• **AIM 1**
According to the letter about Ralph Seliger's opinion piece, what was the name of the November 23 conference?
• **AIM 2**
From the letter about Ralph Seliger's opinion piece, extract the passage between "It saddens us" and "2,000 years ago.", inclusive.

• **DOCUMENT SEGMENT**
November 28, 2008
Seliger’s Opinion on Conference Misguided
As organizers of the November 23 conference “Jews Uniting To End the War and Heal America,” we are greatly angered by Ralph Seliger’s November 21 opinion piece “The Progressive Politics We Need.”
Seliger focused his suspicions on two out of 50 activists who are leading workshops or plenary sessions at the “Jews Uniting” event. He ignored the participation of such leading progressive Zionists as Jeremy Ben-Ami of J Street, M.J. Rosenberg of the Israel Policy Forum, rabbis Simkha Weintraub and Rachel Kahn-Troster of Rabbis for Human Rights and Lilly Rivlin, past president of Meretz USA. (Seliger is the editor of Israel Horizons, the publication of Meretz USA.)
It saddens us that Seliger does not trust Jewish liberals and progressives to hear the wide variety of views and experience that will be expressed at the November 23 gathering and work through their own conclusions about what to do — as Jews have done since Abraham argued with God in the Torah and the talmudic rabbis argued with each other 2,000 years ago.
Instead, he received a brochure about the event in an envelope stamped “Stop the War!” — and peculiarly inferred from this that our conference would adopt “an uncompromisingly extreme posture” regarding America’s withdrawal from Iraq. Based on his own negative assessments of two of our speakers’ postures toward Israel, he tarred all the event’s organizers and participants as somehow susceptible to Israel bashing, somehow naive about “the difference between sloganeering and thoughtful foreign policy,” and somehow less politically sophisticated than Seliger himself.
The November 23 event should be applauded for providing a forum for diverse voices and a safe atmosphere for thoughtful discussion within a community that has been mostly silent or reticent about the war in Iraq. Instead, Seliger has sought to discredit us in advance, in tones of condescension toward the Workmen’s Circle/Arbeter Ring, the Shalom Center, Jewish Currents and all those who will be participating in our dialogue.

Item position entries

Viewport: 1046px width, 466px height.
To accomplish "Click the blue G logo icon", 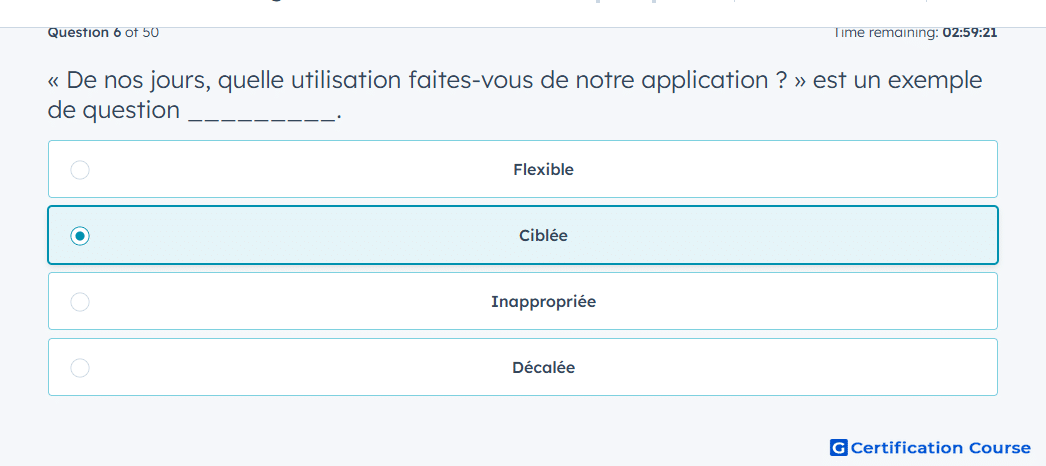I will [x=839, y=447].
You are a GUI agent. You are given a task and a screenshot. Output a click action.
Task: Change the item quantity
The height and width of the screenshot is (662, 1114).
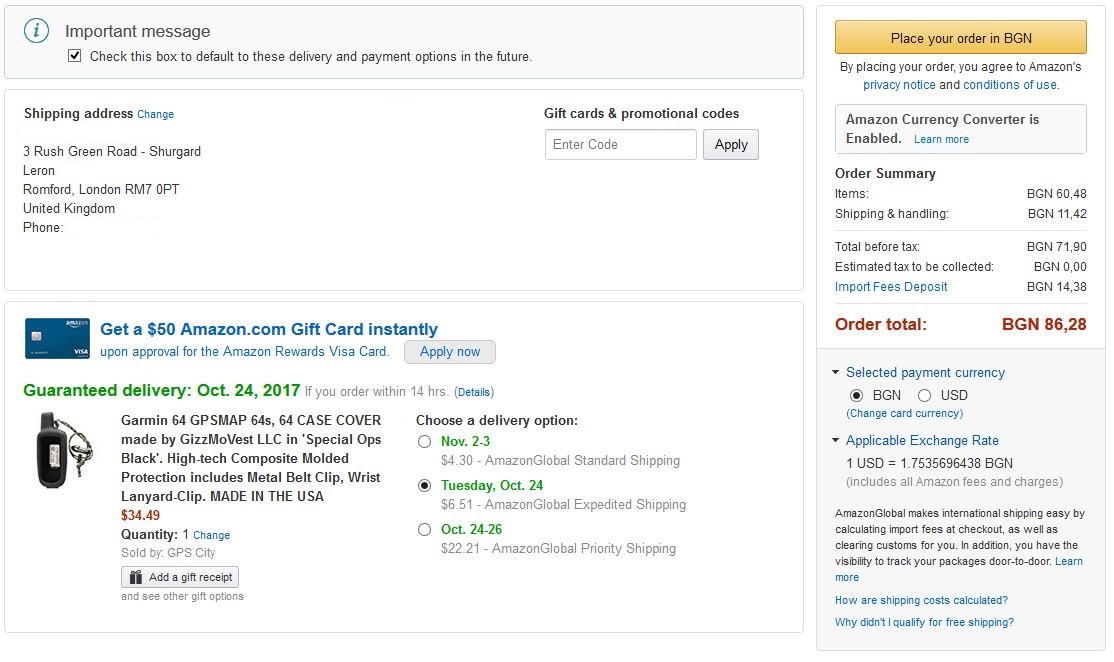click(211, 535)
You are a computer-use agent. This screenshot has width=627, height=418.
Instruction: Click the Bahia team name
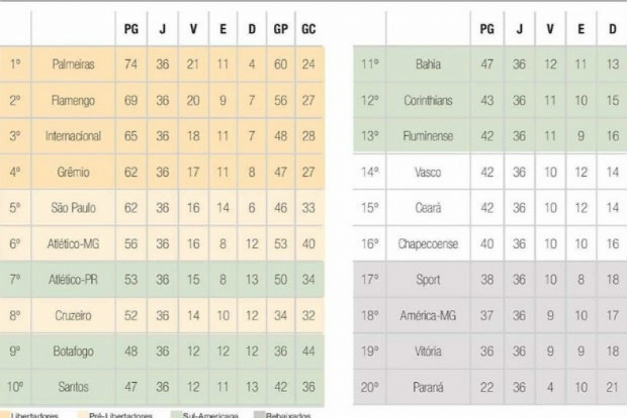pyautogui.click(x=428, y=64)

• **FINISHED ANSWER 1**
The conference was called "Jews Uniting To End the War and Heal America."

• **FINISHED ANSWER 2**
It saddens us that Seliger does not trust Jewish liberals and progressives to hear the wide variety of views and experience that will be expressed at the November 23 gathering and work through their own conclusions about what to do — as Jews have done since Abraham argued with God in the Torah and the talmudic rabbis argued with each other 2,000 years ago.